Hi,
I am testing the software prefetch on the NXP1176 board.
My benchmark is to calculate the sum of a big array which is allocated in the heap. The performance is about 5 times slower when I put the heap into the sram instead of the TCM. To improve the performance, I tried to add
__builtin_prefetch()
into the source code. I saw the PLD instruction in the binary, but I didn't see any performance impact of the prefetch instruction.
So I am wondering, is the data prefetch enabled in the M7, or there is no data prefetch on M7 at all?
Thanks
Hello
Hope you are well.
SDRAM controller has no pre-fetch. This is enabled at FlexSPI with NOR/Hyper flash devices.
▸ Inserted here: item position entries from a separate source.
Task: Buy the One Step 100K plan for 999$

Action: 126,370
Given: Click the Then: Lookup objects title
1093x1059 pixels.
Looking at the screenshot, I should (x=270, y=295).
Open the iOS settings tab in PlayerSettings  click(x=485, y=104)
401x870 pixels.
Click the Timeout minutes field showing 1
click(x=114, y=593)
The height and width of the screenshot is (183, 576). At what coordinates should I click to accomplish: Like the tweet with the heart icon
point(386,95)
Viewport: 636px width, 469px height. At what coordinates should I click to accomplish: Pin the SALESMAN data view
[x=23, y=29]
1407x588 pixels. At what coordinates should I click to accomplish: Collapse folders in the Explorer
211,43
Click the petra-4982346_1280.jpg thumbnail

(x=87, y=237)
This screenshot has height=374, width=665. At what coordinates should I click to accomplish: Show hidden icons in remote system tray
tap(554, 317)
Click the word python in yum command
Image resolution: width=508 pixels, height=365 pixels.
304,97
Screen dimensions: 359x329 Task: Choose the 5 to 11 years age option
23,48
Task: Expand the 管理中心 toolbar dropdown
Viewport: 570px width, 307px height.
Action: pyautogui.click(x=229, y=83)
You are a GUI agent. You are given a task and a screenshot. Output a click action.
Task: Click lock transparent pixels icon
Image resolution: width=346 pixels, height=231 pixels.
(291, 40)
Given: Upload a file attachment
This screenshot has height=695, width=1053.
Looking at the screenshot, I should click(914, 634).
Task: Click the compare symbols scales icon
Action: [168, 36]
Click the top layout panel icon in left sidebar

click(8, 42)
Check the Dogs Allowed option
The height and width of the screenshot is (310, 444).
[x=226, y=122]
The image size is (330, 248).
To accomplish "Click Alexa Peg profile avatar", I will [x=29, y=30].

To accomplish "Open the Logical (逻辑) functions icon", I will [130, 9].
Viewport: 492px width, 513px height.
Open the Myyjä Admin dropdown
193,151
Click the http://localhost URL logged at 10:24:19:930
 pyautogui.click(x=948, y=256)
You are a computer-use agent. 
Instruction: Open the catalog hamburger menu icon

ITCM performance is expected to be considerable higher than SDRAM or any other memory available.
When SDRAM is used for XIP:
-CACHE disabled: Using SDRAM for XIP where code is optimized for size can lead in significant reduce of performance. The core pipeline pre-fetch stage generates a single requests directly to AXI system bus. Each particular single request requires wait for response and generates more latency.
I-CACHE enabled: The core pipeline pre-fetch stage generates a single requests to I-CACHE. If cache hit occur it can be considered as single access. If cache miss occur the cache controller generates burst transfer request on AXI system bus.
If you have more questions do not hesitate to ask me.
Best regards,
Omar